▸ **Goals**:
a - Answer these questions about the lube base oil passage, one per line:
(i) Which two materials can be mixed with vacuum gas oil to form the feedstock?
(ii) Into which unit is the remaining unconverted oil from the second vacuum distillation unit introduced?
(iii) Why is the polycyclic aromatic content of the unconverted oil high in a one-through two-stage hydrocracking process?
b - Can you extend the lube base oil passage with a new paragraph that follows its final sentence?
[Begin Extracted text]
According to the present invention, the feedstock for high-quality lube base oil can be produced in a more efficient manner by carrying out the hydrotreating (HDT) process and the first hydrocracking (HDC1) process using vacuum gas oil (VGO) or the mixture of vacuum gas oil (VGO) with coker gas oil (CGO) or deasphalted oil (DAO) as a feedstock, and recycling the unconverted oil, obtained from the first hydrocracking unit, to the second hydrocracking unit (HDC2). Also, a high-value-added feedstock for high-quality lube base oil can be produced in a more economical manner through the use of coker gas oil (CGO) and deasphalted oil (DAO), which have a low grade and are difficult to treat.
The above and other objects, features and advantages of the present invention will be more clearly understood from the following detailed description taken in conjunction with the accompanying drawings, in which:
Hereinafter, the present invention will be described in detail with reference to the accompanying drawings.
Unlike the prior single-stage hydrocracking process, in the present invention, the unconverted oil, obtained by passing the vacuum gas oil through the single-stage hydrotreating unit (HDT) and the first hydrocracking unit (HDC) and then passing the hydrocracked vacuum gas oil through fractionators (Fs), is fed into a second vacuum distillation unit (V2) to obtain a feedstock for high-quality lube base oil and the remaining amount of unconverted oil. The remaining amount of unconverted oil, obtained from the second vacuum distillation unit (V2), is introduced into a second hydrocracking unit (HDC2) to additionally produce diesel and light oil fractions, and then the produced diesel and light oil fractions are recycled to the fractionators (Fs).
In the two-stage hydrocracking process (HDC1 and HDC2) according to the present invention, hydrocracking is carried out in two separate reactors, unlike the prior hydrocracking unit, which consists only of a single stage. Thus, there are advantages in that the size of the reactors can be reduced, severity of operating conditions can be reduced, and the hydrocracking reaction can be easily controlled so as to maximize the production of diesel oil.
In general, because a one-through two-stage hydrocracking process is operated at a low conversion rate, the content of polycyclic aromatic components in the unconverted oil (UCO), which is a bottom oil fraction, is high, and the quality of the unconverted oil (UCO) is generally inferior to that in the case in which the single-stage hydrocracking process is used. For this reason, there is a problem in that the unconverted oil is difficult to use as a feedstock for high-quality lube base oil. However, in the present invention, the recovery of the required raw materials can be maximized by recycling the unconverted oil (UCO) through the two-stage hydrocracking process, and the reaction conversion rate can be increased by recycling the remaining unconverted oil (UCO), thus improving the quality of the feedstock for high-quality lube base oil. Also, the production of the feedstock for high-quality lube base oil can be increased.
[End Extracted text]
[Begin Dataset excerpts]
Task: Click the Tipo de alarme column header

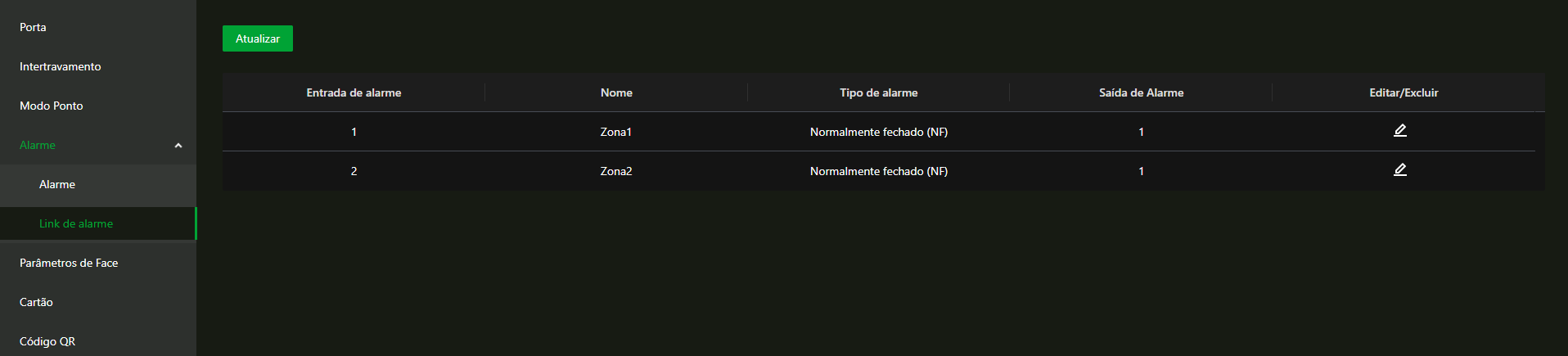Action: click(879, 92)
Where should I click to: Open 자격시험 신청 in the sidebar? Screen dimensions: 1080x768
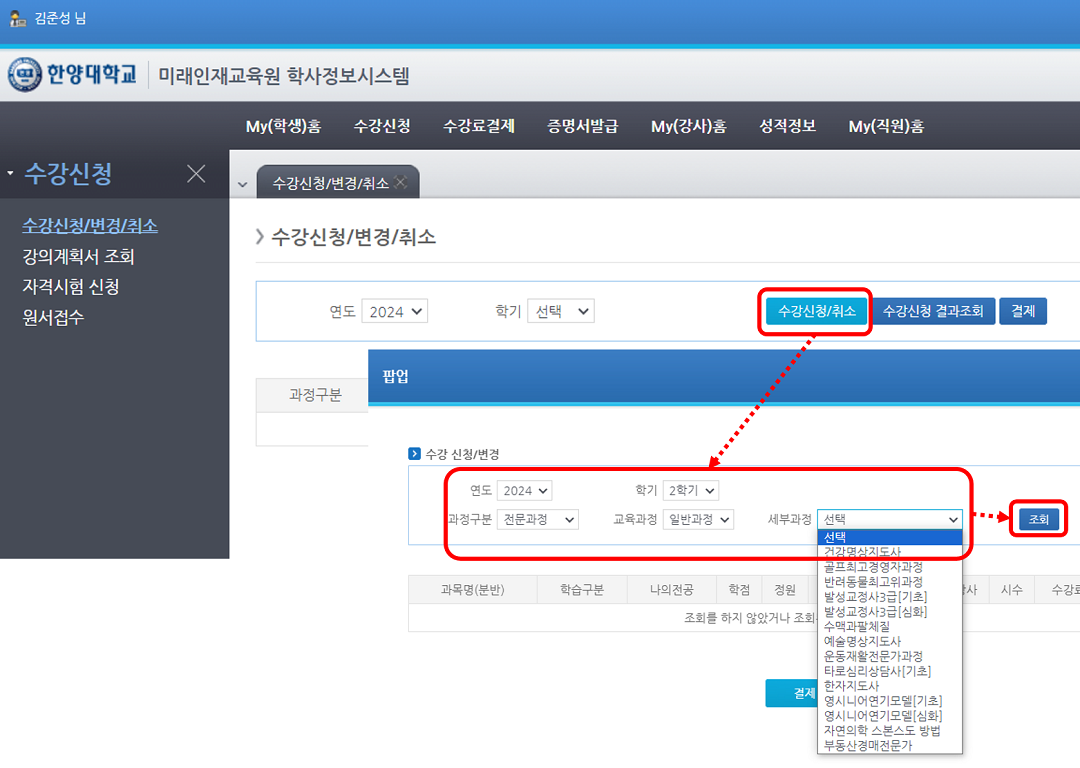coord(71,287)
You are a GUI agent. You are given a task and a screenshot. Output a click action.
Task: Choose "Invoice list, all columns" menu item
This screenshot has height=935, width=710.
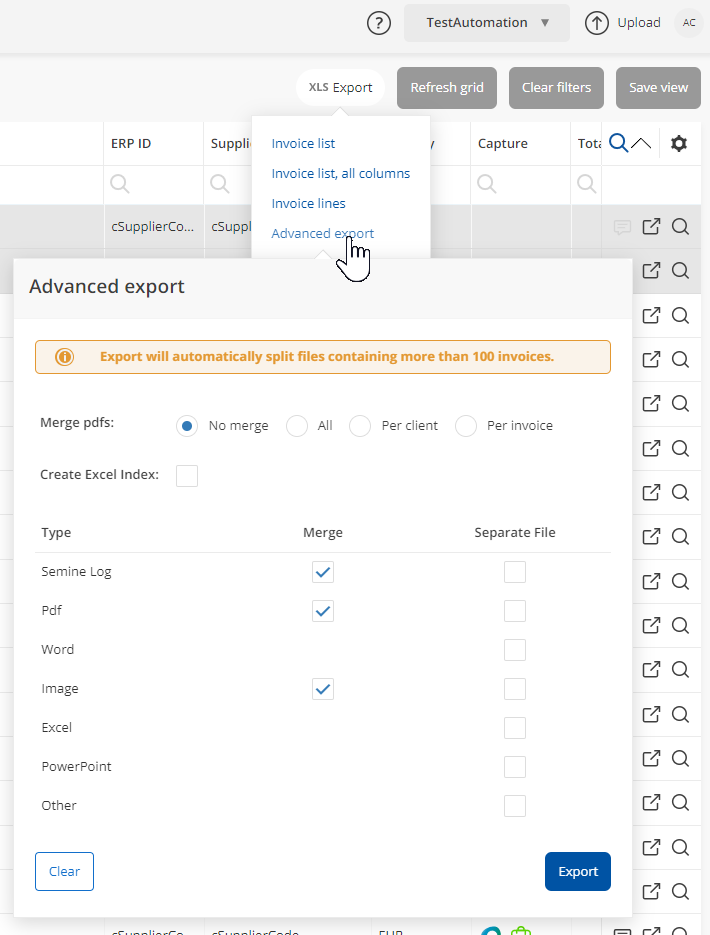340,174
[End Dataset excerpts]
▸ **Expected responses**:
a -
(i) Coker gas oil (CGO) or deasphalted oil (DAO).
(ii) The second hydrocracking unit (HDC2).
(iii) Because the process is operated at a low conversion rate.

b -
The hydrotreating process (HDT) is a process of removing sulfur, nitrogen, oxygen and metal components from the vacuum gas oil as a feedstock, and the hydrotreated vacuum gas oil is converted to light hydrocarbons through a hydrocracking process in the first hydrocracking unit (HDC1).
The light and heavy hydrocarbons, produced through the first hydrocracking unit (HDC1), are fed into fractionators Fs to separate them into oil products and unconverted oil (UCO). A portion of the separated unconverted oil (UCO) is fed into a second vacuum distillation unit (V2) to separate a feedstock for high-quality lube base oil, having a given viscosity grade, therefrom, and to recover the remaining amount of unconverted oil (UCO).
The remaining amount of unconverted oil from the second vacuum distillation unit V2 is fed into a second hydrocracking unit (HDC2) together with the remaining unconverted oil resulting from the fractionators (Fs), and the light and heavy hydrocarbons produced through the second hydrocracking unit (HDC2) are recycled to the fractionators (Fs).
Herein, the ratio of the unconverted oil fed into the second hydrocracking unit (HDC2) to the unconverted oil produced in the fractionators Fs is preferably 1:2-1:5, and the ratio of the unconverted oil fed from the second vacuum distillation unit (V2) into the second hydrocracking unit (HDC2) to the unconverted oil fed into the second vacuum distillation unit (V2) is preferably 1:1.2-1:1.5.
The second vacuum distillation unit (V2) is operated at a bottom temperature of 320-350° C., a bottom pressure of 140-160 mmHg, a top temperature of 75-95° C. and a top pressure of 60-80 mmHg. The feedstock for high-quality lube base oil having a given viscosity grade, obtained in the second vacuum distillation unit (V2), can further be subjected to a dewaxing process and a stabilization process.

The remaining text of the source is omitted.